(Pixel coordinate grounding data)
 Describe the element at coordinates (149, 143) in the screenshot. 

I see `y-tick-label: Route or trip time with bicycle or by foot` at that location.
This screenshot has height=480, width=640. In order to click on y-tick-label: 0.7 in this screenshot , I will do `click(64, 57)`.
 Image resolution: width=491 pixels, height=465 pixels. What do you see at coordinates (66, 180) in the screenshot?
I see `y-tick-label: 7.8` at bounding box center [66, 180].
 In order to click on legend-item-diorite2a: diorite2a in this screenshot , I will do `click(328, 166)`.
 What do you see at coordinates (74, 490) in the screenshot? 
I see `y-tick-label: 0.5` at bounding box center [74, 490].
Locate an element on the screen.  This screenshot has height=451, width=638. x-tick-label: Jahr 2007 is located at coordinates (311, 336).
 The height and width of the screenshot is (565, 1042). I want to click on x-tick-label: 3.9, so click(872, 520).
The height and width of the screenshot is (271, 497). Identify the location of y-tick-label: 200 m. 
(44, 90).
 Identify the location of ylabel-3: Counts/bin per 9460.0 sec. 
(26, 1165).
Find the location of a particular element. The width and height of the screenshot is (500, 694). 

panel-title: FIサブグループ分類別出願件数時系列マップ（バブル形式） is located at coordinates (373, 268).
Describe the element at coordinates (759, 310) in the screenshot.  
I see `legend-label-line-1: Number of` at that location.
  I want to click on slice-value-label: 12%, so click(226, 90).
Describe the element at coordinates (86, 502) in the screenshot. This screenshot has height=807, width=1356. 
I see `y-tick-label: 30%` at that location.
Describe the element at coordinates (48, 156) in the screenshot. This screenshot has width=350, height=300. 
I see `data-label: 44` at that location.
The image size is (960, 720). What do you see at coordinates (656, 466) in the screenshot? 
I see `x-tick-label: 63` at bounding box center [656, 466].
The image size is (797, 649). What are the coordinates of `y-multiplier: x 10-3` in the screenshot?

» JOB
Rewrite all of the data above, changing "Describe" to "Name" wherever it occurs and leaving everything else unchanged.

» SOLUTION TO THIS PROBLEM
 Name the element at coordinates (149, 143) in the screenshot. 

I see `y-tick-label: Route or trip time with bicycle or by foot` at that location.
This screenshot has height=480, width=640. In order to click on y-tick-label: 0.7 in this screenshot , I will do `click(64, 57)`.
 Image resolution: width=491 pixels, height=465 pixels. What do you see at coordinates (66, 180) in the screenshot?
I see `y-tick-label: 7.8` at bounding box center [66, 180].
 In order to click on legend-item-diorite2a: diorite2a in this screenshot , I will do `click(328, 166)`.
 What do you see at coordinates (74, 490) in the screenshot? 
I see `y-tick-label: 0.5` at bounding box center [74, 490].
Locate an element on the screen.  This screenshot has height=451, width=638. x-tick-label: Jahr 2007 is located at coordinates (311, 336).
 The height and width of the screenshot is (565, 1042). I want to click on x-tick-label: 3.9, so click(872, 520).
The height and width of the screenshot is (271, 497). Identify the location of y-tick-label: 200 m. 
(44, 90).
 Identify the location of ylabel-3: Counts/bin per 9460.0 sec. 
(26, 1165).
Find the location of a particular element. The width and height of the screenshot is (500, 694). 

panel-title: FIサブグループ分類別出願件数時系列マップ（バブル形式） is located at coordinates (373, 268).
Name the element at coordinates (759, 310) in the screenshot.  
I see `legend-label-line-1: Number of` at that location.
  I want to click on slice-value-label: 12%, so click(226, 90).
Name the element at coordinates (86, 502) in the screenshot. This screenshot has height=807, width=1356. 
I see `y-tick-label: 30%` at that location.
Name the element at coordinates (48, 156) in the screenshot. This screenshot has width=350, height=300. 
I see `data-label: 44` at that location.
The image size is (960, 720). What do you see at coordinates (656, 466) in the screenshot? 
I see `x-tick-label: 63` at bounding box center [656, 466].
The image size is (797, 649). What are the coordinates of `y-multiplier: x 10-3` in the screenshot?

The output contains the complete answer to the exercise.